Work task: After locating the line that bears "This screenshot has", restate word for word that line and the rest of the listing to its final line, excluding all pictures.

=== Entries supplied ===

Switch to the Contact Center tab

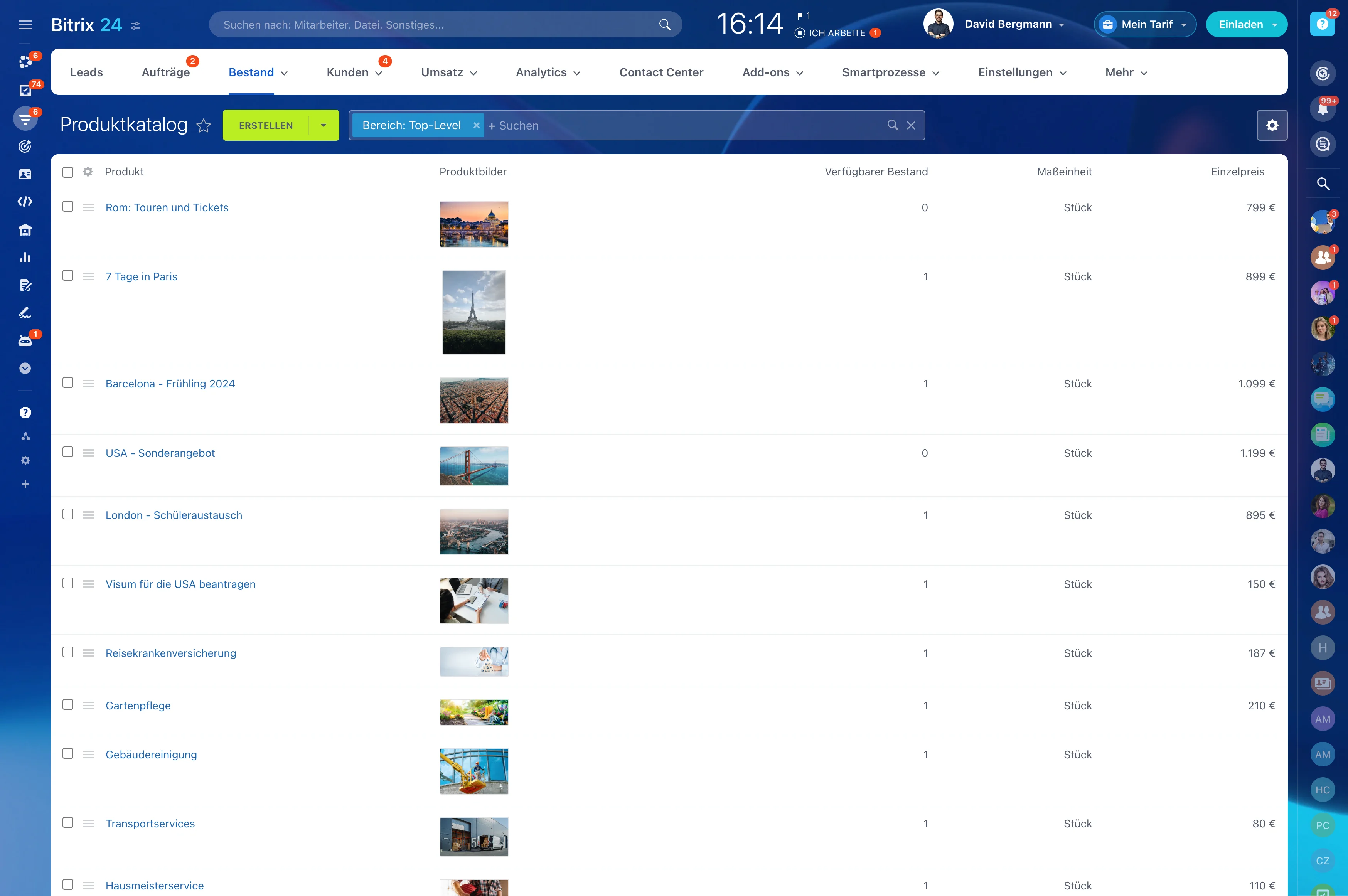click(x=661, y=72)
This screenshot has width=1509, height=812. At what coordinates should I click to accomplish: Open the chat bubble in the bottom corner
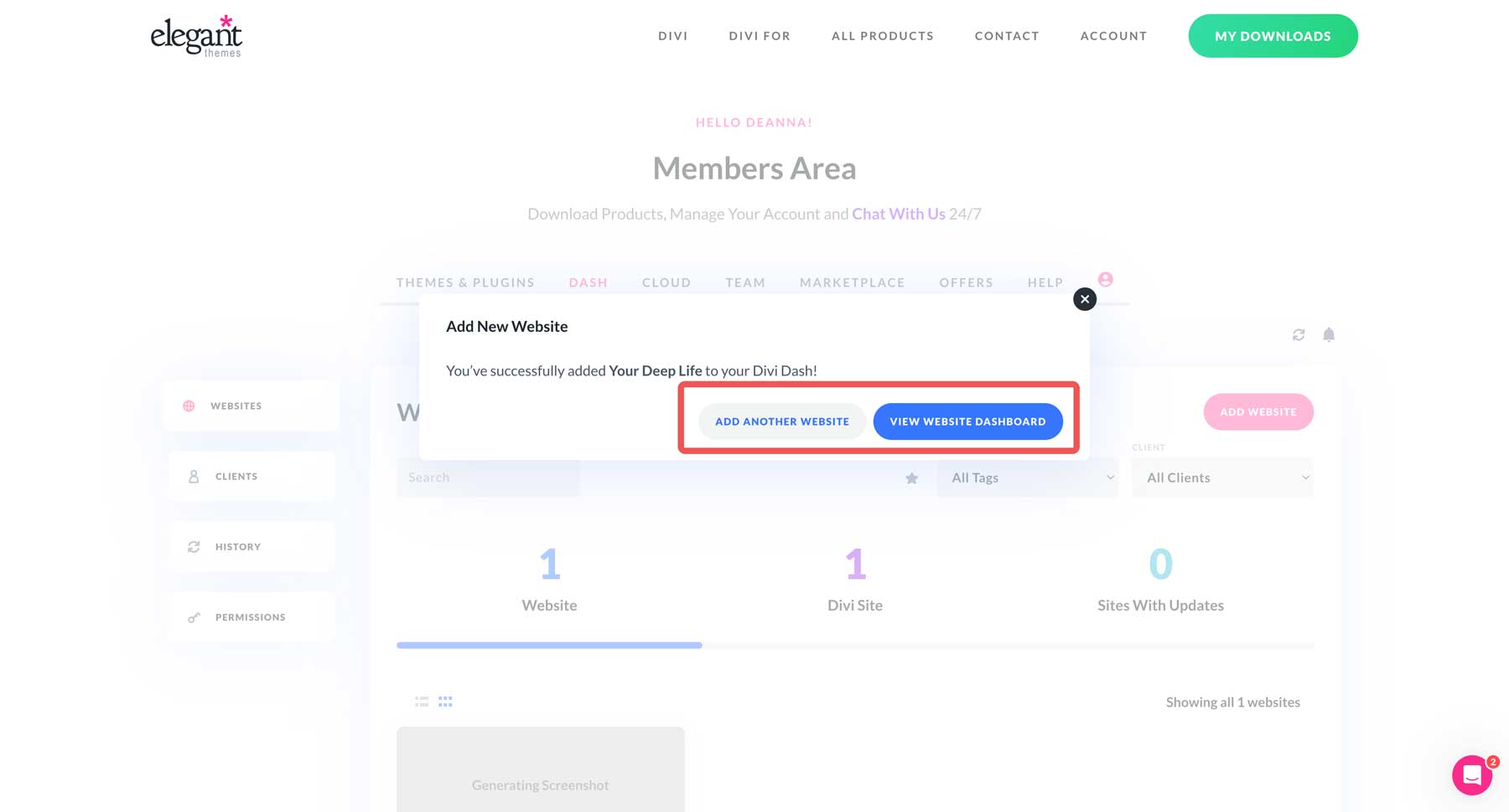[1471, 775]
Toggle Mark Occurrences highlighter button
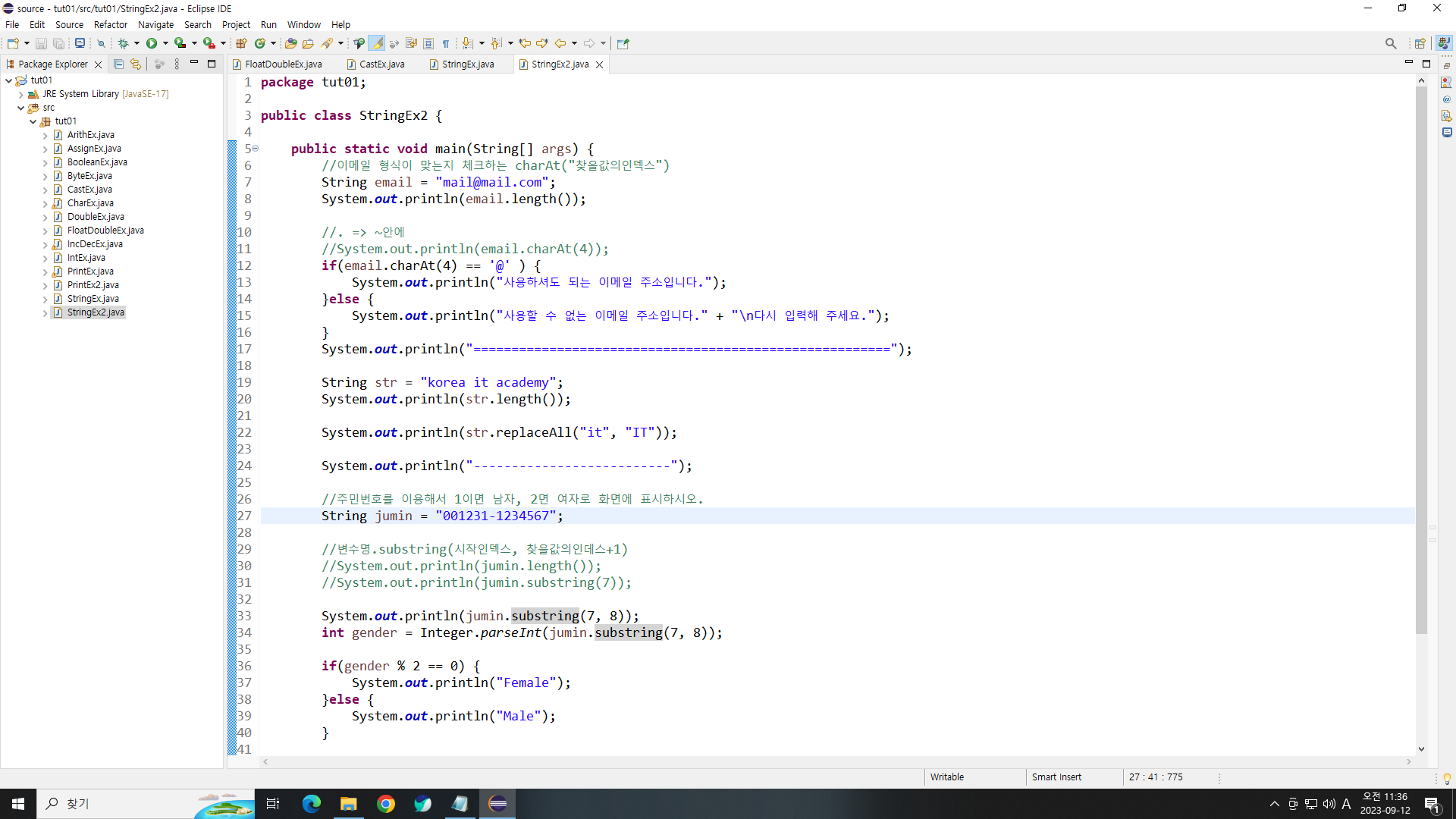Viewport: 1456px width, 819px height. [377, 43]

===

Output for this exercise:
This screenshot has width=1509, height=812. At what coordinates should I click to accomplish: Open the chat bubble in the bottom corner
[1471, 775]
Toggle Mark Occurrences highlighter button
Viewport: 1456px width, 819px height. [377, 43]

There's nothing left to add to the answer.